These days, I buy so many products online that I’ve actually memorized my credit card number — something that hasn’t happened since I was planning my wedding. But there is one market that online retailers have yet to penetrate: the market for emergency purchases. If I run out of toothpaste, I’m still going to walk around the corner to Rite Aid.
That’s starting to change. Amazon is offering same-day delivery in 10 cities. Currently, prices are steep, and you have to order early in the day, but the service will likely get cheaper and better over time. Wal-Mart is testing the service as well. So is Google, which could leverage its network of Google Street View drivers to deliver products. eBay Now, which launched last year in NYC and San Francisco, uses couriers to deliver thousands of products to your door in less than an hour, for $5 per delivery. Startups like Shutl and Postmates are using similar courier-based models, while Uber might leverage its network of drivers to deliver packages as well as people.

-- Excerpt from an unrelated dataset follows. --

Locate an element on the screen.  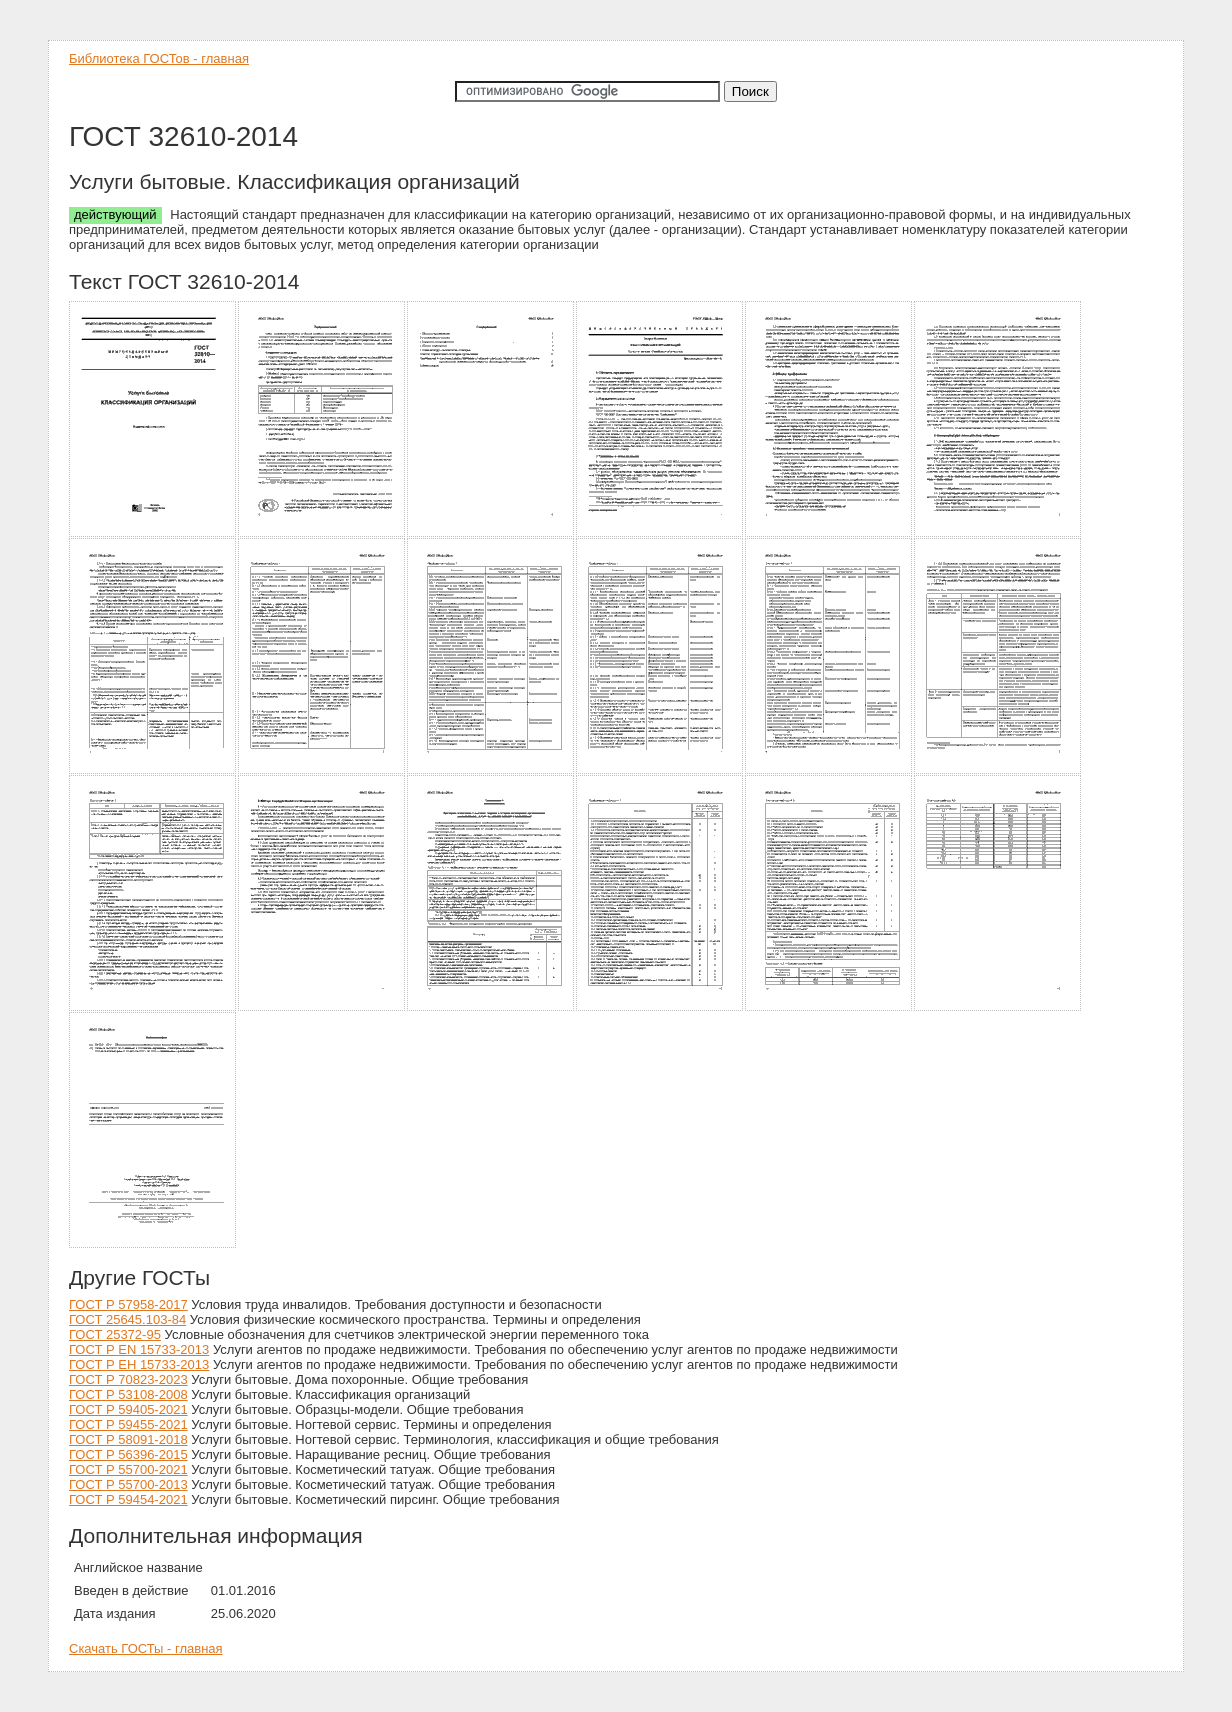
Библиотека ГОСТов - главная is located at coordinates (159, 58).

For now, most consumers will use these services only for bigger-ticket items, when it’s worth paying an extra $5 or even $15 for same-day delivery. I’ll probably still rely on Rite Aid for my toothpaste. But that may not last. Brick-and-mortar retailers need to consider how to react, and they should be particularly worried about Amazon. Shutl and eBay deliver products from traditional stores — as of now, they’re potential partners for retailers, not competitors. Amazon, however, bypasses retailers altogether.
So how can retailers compete? They need to consider what “jobs” they can do better than online retail, as Clayton Christensen and Max Wessel outline in their recent HBR cover story, “Surviving Disruption.” Here are a few ideas:
- Entertainment. Trader Joe’s, Whole Foods, and even Costco have created an entirely new reason to go grocery shopping: because it’s fun. I get the same pleasure from going to Whole Foods as I do from going clothes shopping. I get to browse and discover new things in a warm and inviting environment. New and interesting products stimulate my creativity, as I think about how I could use them. I also get to spend quality time with my husband. Amazon offers incredible convenience, but it doesn’t offer fun — at least, not yet.
- Destination products. One secret of the success of Trader Joe’s is its focus on products that you can’t get anywhere else. The only way to get same-day delivery of TJ’s amazing Vegetable Panang Curry is to get it from Trader Joe’s.
- Community connection. A recent article by UPS suggested that small businesses can compete by offering consumers a feeling of “real.” The article suggested “re-conceptualizing limited selection as personal curation of products … or even taking customers on ‘consumer safaris’ to see where products are made.” I would also suggest using check-in services like Foursquare to get to know customers, reach out to them, and build relationships. This is, of course, more relevant for small businesses than large retailers like Best Buy.
And if you can’t beat them, join them. One same-day delivery service is trying to capitalize on the consumer desire for “real.” In the UK, Hubbub offers same day delivery of goods from local, independent stores.